## TASK GOAL
Line by line, return everything in the listing exactly.

## RECORDS SUPPLIED
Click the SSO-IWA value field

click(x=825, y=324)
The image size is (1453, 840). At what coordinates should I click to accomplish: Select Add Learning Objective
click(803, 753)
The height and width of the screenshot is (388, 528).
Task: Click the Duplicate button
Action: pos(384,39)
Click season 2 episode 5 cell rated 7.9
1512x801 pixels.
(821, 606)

## OUTPUT OF THE EXERCISE
Click the SSO-IWA value field

click(x=825, y=324)
The image size is (1453, 840). At what coordinates should I click to accomplish: Select Add Learning Objective
click(803, 753)
The height and width of the screenshot is (388, 528).
Task: Click the Duplicate button
Action: pos(384,39)
Click season 2 episode 5 cell rated 7.9
1512x801 pixels.
(821, 606)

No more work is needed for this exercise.